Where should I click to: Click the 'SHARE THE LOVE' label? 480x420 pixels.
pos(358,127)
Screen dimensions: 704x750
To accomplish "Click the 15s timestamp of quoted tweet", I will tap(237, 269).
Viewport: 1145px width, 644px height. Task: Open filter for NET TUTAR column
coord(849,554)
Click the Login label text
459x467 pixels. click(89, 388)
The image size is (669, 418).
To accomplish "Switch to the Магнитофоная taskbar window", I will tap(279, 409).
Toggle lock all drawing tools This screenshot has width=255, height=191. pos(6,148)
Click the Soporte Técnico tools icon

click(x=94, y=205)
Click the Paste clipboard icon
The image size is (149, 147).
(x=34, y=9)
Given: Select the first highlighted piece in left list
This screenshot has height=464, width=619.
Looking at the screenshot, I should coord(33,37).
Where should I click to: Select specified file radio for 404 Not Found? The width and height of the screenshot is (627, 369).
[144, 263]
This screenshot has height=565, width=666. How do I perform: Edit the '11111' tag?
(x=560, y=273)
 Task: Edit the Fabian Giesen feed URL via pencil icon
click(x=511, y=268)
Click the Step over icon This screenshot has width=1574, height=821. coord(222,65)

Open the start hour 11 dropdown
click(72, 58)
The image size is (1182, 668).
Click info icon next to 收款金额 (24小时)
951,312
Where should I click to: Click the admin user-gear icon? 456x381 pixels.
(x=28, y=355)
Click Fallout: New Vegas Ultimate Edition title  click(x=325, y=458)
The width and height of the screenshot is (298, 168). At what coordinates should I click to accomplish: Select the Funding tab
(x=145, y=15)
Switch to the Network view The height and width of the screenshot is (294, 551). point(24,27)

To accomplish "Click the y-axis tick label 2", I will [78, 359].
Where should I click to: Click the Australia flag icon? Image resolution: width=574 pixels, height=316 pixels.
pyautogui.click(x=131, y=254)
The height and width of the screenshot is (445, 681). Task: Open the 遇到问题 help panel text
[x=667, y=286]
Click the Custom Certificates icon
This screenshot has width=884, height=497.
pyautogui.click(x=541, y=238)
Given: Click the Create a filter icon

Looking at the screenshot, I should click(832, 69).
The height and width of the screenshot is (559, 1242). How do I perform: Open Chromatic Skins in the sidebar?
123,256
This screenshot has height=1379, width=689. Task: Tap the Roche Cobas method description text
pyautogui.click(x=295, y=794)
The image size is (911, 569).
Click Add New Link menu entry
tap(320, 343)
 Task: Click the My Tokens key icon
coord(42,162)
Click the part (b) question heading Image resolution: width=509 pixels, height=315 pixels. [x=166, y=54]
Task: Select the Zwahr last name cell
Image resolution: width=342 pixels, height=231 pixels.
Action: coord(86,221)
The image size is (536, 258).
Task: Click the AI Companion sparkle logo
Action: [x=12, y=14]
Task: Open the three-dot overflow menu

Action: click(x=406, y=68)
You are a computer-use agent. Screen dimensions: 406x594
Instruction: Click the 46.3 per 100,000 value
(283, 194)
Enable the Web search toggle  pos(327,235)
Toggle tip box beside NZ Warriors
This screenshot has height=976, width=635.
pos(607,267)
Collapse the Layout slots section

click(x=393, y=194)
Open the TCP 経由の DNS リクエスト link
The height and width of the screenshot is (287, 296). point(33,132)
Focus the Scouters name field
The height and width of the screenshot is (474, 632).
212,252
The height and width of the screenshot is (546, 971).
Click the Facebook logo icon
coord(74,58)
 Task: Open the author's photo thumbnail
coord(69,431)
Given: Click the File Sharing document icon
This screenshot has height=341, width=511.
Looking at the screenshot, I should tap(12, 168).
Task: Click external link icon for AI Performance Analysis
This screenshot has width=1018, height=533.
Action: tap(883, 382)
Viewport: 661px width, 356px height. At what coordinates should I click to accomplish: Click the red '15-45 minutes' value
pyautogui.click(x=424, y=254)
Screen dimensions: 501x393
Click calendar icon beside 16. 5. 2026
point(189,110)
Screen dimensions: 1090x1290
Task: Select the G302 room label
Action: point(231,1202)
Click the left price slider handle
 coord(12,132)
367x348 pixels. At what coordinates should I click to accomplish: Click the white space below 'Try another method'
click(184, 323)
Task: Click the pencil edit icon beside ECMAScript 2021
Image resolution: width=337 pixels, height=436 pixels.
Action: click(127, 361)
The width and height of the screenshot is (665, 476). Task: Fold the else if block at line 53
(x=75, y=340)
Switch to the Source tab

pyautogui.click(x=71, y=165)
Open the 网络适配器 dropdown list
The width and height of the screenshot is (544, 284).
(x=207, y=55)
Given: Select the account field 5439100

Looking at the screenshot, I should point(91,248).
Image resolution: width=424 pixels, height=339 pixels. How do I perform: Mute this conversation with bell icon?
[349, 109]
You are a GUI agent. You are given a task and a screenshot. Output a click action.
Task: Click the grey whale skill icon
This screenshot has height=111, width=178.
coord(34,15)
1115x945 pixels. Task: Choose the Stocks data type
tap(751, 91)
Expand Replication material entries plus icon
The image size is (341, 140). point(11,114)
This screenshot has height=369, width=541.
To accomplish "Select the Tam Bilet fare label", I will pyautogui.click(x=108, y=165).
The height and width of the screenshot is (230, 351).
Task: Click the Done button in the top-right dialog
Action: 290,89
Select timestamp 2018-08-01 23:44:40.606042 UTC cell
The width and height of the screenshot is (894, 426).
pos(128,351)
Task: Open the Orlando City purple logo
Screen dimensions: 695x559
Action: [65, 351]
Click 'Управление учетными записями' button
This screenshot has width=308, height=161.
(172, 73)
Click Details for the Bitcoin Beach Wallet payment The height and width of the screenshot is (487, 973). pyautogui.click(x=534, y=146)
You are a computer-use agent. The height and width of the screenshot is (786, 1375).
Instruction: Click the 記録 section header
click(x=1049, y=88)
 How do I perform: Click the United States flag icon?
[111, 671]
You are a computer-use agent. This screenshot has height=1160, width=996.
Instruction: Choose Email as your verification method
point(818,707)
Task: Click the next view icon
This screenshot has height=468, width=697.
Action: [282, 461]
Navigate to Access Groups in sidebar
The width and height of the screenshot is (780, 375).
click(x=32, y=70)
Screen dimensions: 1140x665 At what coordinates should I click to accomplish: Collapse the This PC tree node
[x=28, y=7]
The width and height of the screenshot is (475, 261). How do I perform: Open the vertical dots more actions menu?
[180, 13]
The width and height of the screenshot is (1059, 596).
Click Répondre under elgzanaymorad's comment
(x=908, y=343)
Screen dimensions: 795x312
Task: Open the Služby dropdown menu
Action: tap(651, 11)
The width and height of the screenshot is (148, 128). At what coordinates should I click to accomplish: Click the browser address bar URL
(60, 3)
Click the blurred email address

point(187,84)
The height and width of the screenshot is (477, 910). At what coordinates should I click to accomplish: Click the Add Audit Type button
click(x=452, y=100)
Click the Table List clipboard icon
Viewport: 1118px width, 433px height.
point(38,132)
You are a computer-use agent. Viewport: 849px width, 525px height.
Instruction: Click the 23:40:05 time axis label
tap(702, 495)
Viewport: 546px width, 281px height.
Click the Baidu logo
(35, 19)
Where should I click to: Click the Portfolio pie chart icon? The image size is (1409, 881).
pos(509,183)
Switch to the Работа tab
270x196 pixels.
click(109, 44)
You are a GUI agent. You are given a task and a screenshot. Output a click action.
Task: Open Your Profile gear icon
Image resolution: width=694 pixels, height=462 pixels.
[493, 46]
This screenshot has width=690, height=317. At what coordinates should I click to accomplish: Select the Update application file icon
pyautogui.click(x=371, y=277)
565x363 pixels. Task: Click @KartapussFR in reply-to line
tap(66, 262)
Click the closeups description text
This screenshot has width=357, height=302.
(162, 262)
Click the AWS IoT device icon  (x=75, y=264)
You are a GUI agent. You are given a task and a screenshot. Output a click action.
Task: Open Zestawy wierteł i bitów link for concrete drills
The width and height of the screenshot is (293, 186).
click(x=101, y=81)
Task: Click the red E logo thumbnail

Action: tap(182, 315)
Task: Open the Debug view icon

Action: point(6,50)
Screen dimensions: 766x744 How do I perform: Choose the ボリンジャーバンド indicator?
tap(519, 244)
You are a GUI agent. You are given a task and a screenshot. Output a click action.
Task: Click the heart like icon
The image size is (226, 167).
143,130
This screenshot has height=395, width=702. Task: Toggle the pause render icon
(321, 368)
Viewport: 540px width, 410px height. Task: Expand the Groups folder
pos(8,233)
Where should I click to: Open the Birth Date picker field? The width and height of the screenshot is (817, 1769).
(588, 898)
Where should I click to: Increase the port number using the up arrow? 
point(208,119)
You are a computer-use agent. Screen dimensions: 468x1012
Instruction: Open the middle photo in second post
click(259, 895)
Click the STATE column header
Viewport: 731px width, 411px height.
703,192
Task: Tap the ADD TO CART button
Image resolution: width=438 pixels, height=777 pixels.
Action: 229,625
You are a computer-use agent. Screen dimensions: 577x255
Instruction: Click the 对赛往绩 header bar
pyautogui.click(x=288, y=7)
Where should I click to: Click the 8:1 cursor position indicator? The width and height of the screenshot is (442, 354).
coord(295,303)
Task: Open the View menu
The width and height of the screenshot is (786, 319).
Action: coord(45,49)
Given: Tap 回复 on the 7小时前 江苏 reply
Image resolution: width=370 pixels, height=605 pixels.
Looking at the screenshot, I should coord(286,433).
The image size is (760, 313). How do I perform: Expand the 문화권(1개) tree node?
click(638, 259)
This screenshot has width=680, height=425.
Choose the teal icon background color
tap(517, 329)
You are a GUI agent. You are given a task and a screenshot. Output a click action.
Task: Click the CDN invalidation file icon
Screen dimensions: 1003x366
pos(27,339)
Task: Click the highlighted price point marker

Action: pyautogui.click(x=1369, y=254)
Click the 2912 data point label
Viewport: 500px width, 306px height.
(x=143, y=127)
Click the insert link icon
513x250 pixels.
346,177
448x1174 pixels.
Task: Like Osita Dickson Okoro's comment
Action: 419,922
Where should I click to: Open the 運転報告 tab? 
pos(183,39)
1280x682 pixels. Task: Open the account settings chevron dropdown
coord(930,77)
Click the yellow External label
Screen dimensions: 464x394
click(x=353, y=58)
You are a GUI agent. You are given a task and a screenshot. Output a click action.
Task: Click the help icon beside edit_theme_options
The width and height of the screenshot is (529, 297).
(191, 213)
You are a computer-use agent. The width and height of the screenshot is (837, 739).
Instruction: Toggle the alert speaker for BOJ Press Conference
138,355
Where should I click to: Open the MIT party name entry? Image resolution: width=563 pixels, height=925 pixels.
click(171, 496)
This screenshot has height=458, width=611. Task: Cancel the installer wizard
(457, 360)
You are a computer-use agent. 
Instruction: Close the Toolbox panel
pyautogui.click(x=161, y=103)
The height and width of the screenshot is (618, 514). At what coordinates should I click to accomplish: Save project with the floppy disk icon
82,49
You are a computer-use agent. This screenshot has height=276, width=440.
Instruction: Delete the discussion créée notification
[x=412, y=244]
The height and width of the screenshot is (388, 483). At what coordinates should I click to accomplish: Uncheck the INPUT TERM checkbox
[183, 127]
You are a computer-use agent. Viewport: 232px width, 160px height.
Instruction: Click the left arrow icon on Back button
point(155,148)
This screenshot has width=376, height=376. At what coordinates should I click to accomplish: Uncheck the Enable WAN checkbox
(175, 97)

§ Task to carry out
Which lines in the records above contain the word "computer"? Copy each one.

§ Solution to this task
You are a computer-use agent. Screen dimensions: 406x594
You are a computer-use agent. The height and width of the screenshot is (786, 1375).
You are a computer-use agent. This screenshot has height=1160, width=996.
You are a computer-use agent. Viewport: 849px width, 525px height.
You are a computer-use agent. Screen dimensions: 468x1012
You are a computer-use agent. Screen dimensions: 577x255
You are a computer-use agent. The width and height of the screenshot is (837, 739).
You are a computer-use agent. 
You are a computer-use agent. This screenshot has height=276, width=440.
You are a computer-use agent. Viewport: 232px width, 160px height.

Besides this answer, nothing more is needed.